A burst of light scattered over the courtyard as a car stopped, its headlights streaming through the iron gates and illuminating the great beech tree, whose branches stretched into the watery air like tentacles. A man stepped from the car. Gabriella glanced over her shoulder, her black hair framing her face like a bell. The man was striking, tall, with a beautiful double-breasted jacket and shoes that gleamed from polish. His appearance struck me as extraordinarily refined. Such wealth was an exotic sight during the war, and that evening I had been surrounded by it. As he stepped closer, I saw that it was Percival Grigori, the Nephilim I’d met earlier that evening. Gabriella recognized him at once. She gestured that he wait at the car and, kissing Vladimir quickly on each cheek, she turned and strode over the flagstones to her lover.
I crouched farther into the shadows, hoping that my presence would not be discovered. Gabriella was only meters away, so close I could have whispered to her as she passed. It was at that proximity that I saw it: the case containing our treasure from the mountain. Gabriella was delivering it to Percival Grigori.
This discovery had such an effect upon me that I momentarily lost my composure. I stepped into the plain light of the moon. Gabriella stopped short, taken by surprise to find me there. As our eyes met, I realized that it would not have mattered what the council had voted to do: All along, Gabriella had planned to give the case to her lover. In that moment the years of Gabriella’s strange behavior—her disappearances, her unaccountable rise in the angelological ranks, her falling-out with Dr. Seraphina, the money that seemed to come to her from out of the blue—all of it made sense to me. Dr. Seraphina had been correct. Gabriella was working with our enemies.

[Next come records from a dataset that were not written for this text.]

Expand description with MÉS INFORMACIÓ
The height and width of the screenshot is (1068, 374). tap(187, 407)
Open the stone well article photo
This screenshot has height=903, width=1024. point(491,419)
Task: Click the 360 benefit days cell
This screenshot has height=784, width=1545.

“What are you doing?” I said, hearing my own voice as if it belonged to another woman.
“Go back inside,” Gabriella answered, clearly startled by my appearance, her voice very low, as if she were afraid we would be overheard.
“You cannot do this,” I whispered. “Not now, after all we’ve suffered.”

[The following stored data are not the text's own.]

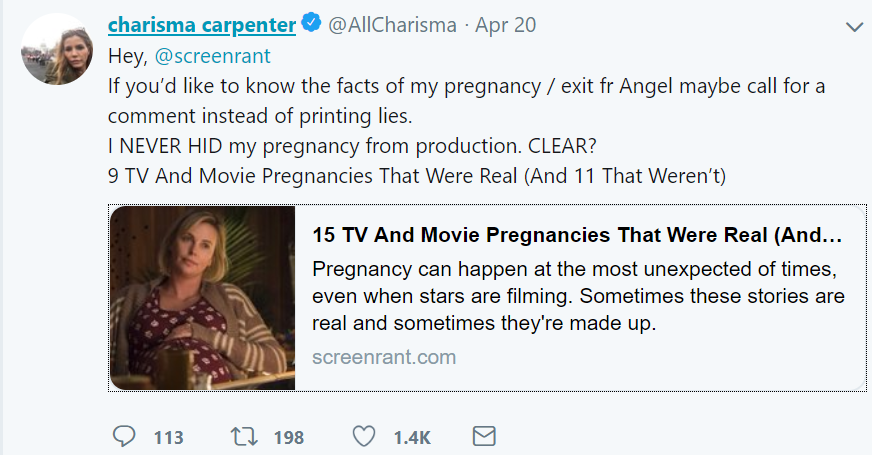Open charisma carpenter's profile avatar
Viewport: 872px width, 455px height.
pos(57,48)
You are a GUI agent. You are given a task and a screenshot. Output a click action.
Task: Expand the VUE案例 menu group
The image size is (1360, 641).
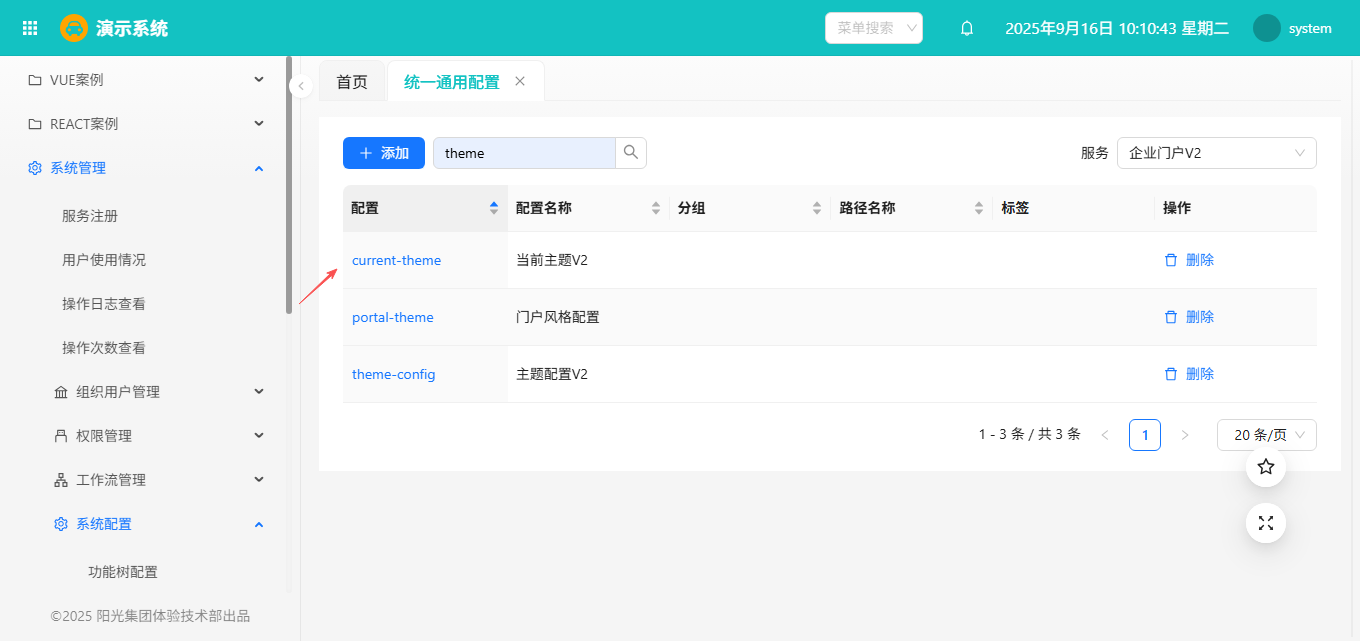click(146, 80)
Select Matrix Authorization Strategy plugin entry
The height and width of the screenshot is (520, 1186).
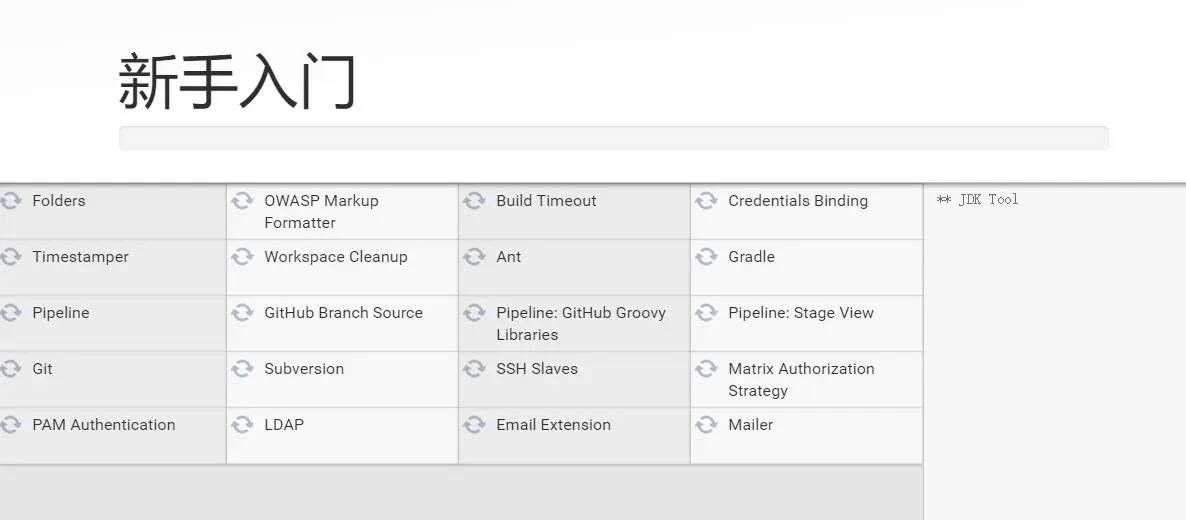pos(800,379)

“I am sparing you from further suffering,” Gabriella said, and, breaking free of my gaze, she walked to the car and climbed into the backseat, Percival Grigori following close behind.
The shock of Gabriella’s actions held me momentarily paralyzed, but as the car drove into the tangled obscurity of the narrow streets, I awoke. I ran through the courtyard and into the building, fear pushing me faster and faster through the vast, cold hallway.
Suddenly a voice called out to me from the end of the corridor. “Celestine!” Dr. Raphael said, stepping in my path. “Thank God you haven’t been hurt.”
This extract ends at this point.